■ Problem to work on:
Copy the entries below exactly, but only from the line containing "The height and width of the screenshot is (704, 1192)." through the final line.

■ Collected data entries:
++++++

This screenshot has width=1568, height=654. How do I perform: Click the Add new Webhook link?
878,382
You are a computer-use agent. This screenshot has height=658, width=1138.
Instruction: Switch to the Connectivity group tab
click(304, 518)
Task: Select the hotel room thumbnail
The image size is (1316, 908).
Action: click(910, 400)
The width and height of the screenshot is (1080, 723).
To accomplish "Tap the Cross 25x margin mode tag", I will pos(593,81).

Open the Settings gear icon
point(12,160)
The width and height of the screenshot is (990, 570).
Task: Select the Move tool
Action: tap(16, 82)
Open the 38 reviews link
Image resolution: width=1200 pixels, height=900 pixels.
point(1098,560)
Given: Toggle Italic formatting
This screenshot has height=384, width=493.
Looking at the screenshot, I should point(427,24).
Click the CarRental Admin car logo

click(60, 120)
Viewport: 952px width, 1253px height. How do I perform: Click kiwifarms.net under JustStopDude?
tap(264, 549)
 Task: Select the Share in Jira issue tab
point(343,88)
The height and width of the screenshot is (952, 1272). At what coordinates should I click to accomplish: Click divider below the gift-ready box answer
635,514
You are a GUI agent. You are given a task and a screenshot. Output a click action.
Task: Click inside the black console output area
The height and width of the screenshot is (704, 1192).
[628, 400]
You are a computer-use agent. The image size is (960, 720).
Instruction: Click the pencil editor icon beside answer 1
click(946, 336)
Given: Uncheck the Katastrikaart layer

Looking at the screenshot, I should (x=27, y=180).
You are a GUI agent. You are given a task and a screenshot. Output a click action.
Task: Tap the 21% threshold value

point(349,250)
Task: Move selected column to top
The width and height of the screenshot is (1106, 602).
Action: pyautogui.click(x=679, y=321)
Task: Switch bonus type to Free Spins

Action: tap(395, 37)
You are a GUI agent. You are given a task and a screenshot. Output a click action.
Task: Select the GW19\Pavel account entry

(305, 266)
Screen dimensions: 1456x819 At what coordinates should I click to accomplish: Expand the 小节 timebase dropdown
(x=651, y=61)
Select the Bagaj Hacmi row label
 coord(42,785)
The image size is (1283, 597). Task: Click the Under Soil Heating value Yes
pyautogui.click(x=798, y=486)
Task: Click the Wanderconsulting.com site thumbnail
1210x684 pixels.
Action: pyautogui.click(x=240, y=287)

++++++

■ Solution to this problem:
The height and width of the screenshot is (704, 1192).
[628, 400]
You are a computer-use agent. The image size is (960, 720).
Instruction: Click the pencil editor icon beside answer 1
click(946, 336)
Given: Uncheck the Katastrikaart layer

Looking at the screenshot, I should (x=27, y=180).
You are a GUI agent. You are given a task and a screenshot. Output a click action.
Task: Tap the 21% threshold value

point(349,250)
Task: Move selected column to top
The width and height of the screenshot is (1106, 602).
Action: pyautogui.click(x=679, y=321)
Task: Switch bonus type to Free Spins

Action: tap(395, 37)
You are a GUI agent. You are given a task and a screenshot. Output a click action.
Task: Select the GW19\Pavel account entry

(305, 266)
Screen dimensions: 1456x819 At what coordinates should I click to accomplish: Expand the 小节 timebase dropdown
(x=651, y=61)
Select the Bagaj Hacmi row label
 coord(42,785)
The image size is (1283, 597). Task: Click the Under Soil Heating value Yes
pyautogui.click(x=798, y=486)
Task: Click the Wanderconsulting.com site thumbnail
1210x684 pixels.
Action: pyautogui.click(x=240, y=287)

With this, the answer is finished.